Items
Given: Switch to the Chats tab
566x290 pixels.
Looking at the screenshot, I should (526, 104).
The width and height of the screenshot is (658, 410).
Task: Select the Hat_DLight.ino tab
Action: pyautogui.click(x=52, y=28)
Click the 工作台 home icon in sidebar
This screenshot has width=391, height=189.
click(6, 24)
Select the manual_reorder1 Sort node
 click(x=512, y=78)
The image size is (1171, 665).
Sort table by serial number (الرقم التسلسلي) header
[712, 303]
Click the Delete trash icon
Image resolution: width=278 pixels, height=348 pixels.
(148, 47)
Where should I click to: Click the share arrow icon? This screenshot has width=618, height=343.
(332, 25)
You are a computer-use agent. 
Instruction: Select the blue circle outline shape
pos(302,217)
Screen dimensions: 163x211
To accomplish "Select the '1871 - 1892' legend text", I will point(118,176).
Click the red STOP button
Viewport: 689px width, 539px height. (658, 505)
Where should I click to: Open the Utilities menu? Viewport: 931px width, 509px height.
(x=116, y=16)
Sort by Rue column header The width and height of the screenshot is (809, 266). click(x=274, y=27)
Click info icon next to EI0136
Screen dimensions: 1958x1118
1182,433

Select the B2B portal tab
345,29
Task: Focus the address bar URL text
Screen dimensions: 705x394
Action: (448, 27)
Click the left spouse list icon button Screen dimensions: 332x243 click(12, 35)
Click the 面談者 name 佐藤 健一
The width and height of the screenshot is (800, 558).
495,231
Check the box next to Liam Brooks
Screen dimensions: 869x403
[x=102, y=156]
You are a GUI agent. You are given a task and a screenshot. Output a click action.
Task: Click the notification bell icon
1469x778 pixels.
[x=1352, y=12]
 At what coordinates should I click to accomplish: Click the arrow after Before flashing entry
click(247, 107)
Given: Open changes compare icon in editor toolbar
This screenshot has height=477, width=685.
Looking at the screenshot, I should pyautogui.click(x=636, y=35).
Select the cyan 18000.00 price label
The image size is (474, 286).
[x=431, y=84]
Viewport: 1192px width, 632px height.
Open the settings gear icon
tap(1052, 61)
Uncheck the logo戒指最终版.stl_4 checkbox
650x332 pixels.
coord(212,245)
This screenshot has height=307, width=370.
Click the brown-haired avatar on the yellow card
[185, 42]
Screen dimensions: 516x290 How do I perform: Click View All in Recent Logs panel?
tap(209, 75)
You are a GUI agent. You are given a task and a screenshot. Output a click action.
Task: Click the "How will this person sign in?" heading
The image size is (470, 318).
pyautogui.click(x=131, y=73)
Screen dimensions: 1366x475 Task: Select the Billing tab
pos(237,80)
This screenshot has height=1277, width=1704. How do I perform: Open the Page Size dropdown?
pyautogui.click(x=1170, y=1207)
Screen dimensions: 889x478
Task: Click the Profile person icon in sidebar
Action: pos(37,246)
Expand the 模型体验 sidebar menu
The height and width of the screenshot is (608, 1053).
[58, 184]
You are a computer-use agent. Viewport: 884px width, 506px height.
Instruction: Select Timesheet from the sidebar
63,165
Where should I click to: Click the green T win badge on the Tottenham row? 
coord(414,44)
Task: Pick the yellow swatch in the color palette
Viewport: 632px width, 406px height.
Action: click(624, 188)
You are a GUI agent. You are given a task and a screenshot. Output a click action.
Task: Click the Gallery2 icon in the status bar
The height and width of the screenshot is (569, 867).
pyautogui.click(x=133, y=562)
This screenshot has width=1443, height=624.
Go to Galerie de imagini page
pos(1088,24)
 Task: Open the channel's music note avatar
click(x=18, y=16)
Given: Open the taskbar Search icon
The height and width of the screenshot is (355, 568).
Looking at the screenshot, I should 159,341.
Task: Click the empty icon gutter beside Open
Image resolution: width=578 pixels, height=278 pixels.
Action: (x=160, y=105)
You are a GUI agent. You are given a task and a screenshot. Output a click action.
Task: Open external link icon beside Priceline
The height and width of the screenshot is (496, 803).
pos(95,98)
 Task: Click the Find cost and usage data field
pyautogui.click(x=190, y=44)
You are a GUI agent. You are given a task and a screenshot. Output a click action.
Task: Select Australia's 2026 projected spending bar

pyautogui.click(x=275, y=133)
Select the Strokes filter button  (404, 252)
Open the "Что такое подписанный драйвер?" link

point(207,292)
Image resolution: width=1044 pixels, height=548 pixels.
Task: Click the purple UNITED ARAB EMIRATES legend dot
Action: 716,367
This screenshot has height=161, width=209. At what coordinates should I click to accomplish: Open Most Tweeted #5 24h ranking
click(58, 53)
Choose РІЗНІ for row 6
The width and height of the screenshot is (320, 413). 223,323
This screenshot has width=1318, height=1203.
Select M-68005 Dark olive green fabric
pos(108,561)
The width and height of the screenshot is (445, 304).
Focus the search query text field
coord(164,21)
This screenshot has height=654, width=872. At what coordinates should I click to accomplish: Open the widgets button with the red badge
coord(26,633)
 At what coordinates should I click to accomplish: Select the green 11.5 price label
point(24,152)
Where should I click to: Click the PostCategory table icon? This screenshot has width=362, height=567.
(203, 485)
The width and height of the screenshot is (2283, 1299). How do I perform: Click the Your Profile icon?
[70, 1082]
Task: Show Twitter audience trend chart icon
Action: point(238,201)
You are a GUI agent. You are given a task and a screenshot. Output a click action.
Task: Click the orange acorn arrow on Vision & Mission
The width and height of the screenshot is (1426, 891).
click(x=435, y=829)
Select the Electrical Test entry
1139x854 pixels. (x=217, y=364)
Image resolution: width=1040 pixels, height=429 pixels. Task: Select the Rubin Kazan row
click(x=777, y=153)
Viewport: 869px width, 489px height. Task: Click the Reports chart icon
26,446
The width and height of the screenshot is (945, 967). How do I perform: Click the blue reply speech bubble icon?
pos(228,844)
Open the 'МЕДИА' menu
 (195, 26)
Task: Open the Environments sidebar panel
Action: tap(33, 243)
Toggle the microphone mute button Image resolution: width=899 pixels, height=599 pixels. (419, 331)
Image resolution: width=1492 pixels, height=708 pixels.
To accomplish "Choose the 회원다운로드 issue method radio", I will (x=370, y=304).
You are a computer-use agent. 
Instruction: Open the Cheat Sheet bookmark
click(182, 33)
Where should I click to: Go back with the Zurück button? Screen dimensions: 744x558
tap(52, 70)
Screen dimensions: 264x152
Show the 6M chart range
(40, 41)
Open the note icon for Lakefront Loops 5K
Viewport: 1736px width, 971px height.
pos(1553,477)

Work required
How many lines of the material above contain the string "Profile"? Reply with the number alone.

Exercise response
2